§ **YOUR GOAL**
Your answer is the lines below, exactly, from the one that contains "Download the 数据汇聚概览 panel" through the one that contains "Task: Click the volume speaker icon", both included.

§ **INPUT DATA**
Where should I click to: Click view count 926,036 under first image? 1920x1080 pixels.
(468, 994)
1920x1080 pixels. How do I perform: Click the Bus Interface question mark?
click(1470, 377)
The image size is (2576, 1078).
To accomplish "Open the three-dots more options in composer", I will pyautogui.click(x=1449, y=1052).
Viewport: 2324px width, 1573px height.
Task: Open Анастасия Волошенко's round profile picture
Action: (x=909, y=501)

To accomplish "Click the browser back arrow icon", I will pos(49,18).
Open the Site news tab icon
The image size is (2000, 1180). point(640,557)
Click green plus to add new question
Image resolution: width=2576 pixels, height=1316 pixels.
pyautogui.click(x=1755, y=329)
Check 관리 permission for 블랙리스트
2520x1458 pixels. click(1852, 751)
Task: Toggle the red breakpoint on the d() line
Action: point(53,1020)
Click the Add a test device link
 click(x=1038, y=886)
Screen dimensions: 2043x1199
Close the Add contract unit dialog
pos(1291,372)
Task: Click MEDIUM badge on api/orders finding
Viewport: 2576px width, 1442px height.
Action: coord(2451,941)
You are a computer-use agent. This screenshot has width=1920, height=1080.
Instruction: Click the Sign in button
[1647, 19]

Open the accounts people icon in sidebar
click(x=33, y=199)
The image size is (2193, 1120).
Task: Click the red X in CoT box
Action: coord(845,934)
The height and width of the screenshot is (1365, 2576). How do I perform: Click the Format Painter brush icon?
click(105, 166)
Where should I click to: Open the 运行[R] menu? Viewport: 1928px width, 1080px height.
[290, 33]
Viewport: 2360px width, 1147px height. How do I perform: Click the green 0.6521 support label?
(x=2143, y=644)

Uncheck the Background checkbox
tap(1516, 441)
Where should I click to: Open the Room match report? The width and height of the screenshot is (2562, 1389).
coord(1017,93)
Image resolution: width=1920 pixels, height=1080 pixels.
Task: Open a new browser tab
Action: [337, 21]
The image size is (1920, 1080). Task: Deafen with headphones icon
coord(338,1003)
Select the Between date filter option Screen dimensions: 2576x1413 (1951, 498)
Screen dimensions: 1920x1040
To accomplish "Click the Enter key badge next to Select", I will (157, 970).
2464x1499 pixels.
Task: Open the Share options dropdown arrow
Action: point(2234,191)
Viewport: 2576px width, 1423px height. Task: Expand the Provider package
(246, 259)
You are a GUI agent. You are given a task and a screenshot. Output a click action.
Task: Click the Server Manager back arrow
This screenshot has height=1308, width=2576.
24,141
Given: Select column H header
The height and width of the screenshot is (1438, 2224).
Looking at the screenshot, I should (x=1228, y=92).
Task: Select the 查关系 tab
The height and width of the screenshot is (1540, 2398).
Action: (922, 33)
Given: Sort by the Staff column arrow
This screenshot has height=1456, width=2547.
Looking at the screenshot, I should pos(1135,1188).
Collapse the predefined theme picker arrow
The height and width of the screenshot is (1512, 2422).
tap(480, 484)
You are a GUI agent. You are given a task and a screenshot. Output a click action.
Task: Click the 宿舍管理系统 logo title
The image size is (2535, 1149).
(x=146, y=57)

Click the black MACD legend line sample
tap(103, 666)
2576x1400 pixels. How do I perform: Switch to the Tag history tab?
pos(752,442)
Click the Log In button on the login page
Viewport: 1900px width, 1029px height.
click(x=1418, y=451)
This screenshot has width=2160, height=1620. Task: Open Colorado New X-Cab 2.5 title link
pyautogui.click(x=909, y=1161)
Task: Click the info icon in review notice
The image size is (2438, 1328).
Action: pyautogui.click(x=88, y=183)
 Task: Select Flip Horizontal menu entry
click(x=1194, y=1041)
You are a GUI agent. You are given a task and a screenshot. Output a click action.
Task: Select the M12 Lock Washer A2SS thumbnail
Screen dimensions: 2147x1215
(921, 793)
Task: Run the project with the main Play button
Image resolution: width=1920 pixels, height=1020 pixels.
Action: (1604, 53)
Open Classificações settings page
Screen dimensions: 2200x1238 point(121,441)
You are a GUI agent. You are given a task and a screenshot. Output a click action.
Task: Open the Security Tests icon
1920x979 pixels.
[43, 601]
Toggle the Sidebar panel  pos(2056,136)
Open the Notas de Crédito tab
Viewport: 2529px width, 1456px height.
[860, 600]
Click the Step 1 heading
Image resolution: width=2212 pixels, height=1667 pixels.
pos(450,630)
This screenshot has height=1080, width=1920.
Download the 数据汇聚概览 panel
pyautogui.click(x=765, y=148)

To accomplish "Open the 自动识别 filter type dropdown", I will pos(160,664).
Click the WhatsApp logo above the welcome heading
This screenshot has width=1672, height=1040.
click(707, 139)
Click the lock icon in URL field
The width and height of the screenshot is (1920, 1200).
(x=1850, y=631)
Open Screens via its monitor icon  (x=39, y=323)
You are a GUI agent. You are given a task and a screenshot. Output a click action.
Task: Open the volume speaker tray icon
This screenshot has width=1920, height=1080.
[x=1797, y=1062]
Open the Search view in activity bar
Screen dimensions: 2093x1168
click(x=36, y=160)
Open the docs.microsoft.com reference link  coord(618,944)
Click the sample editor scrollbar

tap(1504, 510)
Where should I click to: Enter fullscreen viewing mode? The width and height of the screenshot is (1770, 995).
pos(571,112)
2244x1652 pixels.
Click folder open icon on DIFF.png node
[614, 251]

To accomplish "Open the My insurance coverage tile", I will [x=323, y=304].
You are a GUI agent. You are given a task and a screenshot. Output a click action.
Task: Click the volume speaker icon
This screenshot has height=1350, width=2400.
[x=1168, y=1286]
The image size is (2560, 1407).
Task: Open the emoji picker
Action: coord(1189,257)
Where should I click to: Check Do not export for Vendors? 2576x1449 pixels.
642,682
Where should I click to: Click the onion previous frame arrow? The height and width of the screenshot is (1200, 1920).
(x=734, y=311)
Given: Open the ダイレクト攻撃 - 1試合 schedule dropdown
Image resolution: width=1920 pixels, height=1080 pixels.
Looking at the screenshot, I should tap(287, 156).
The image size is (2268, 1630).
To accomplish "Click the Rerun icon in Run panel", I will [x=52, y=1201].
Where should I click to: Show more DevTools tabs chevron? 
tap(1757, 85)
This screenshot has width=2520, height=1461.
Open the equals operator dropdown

§ **WRITTEN SOLUTION**
Download the 数据汇聚概览 panel
pyautogui.click(x=765, y=148)

To accomplish "Open the 自动识别 filter type dropdown", I will pos(160,664).
Click the WhatsApp logo above the welcome heading
This screenshot has width=1672, height=1040.
click(707, 139)
Click the lock icon in URL field
The width and height of the screenshot is (1920, 1200).
(x=1850, y=631)
Open Screens via its monitor icon  (x=39, y=323)
You are a GUI agent. You are given a task and a screenshot. Output a click action.
Task: Open the volume speaker tray icon
This screenshot has width=1920, height=1080.
[x=1797, y=1062]
Open the Search view in activity bar
Screen dimensions: 2093x1168
click(x=36, y=160)
Open the docs.microsoft.com reference link  coord(618,944)
Click the sample editor scrollbar

tap(1504, 510)
Where should I click to: Enter fullscreen viewing mode? The width and height of the screenshot is (1770, 995).
pos(571,112)
2244x1652 pixels.
Click folder open icon on DIFF.png node
[614, 251]

To accomplish "Open the My insurance coverage tile", I will [x=323, y=304].
You are a GUI agent. You are given a task and a screenshot. Output a click action.
Task: Click the volume speaker icon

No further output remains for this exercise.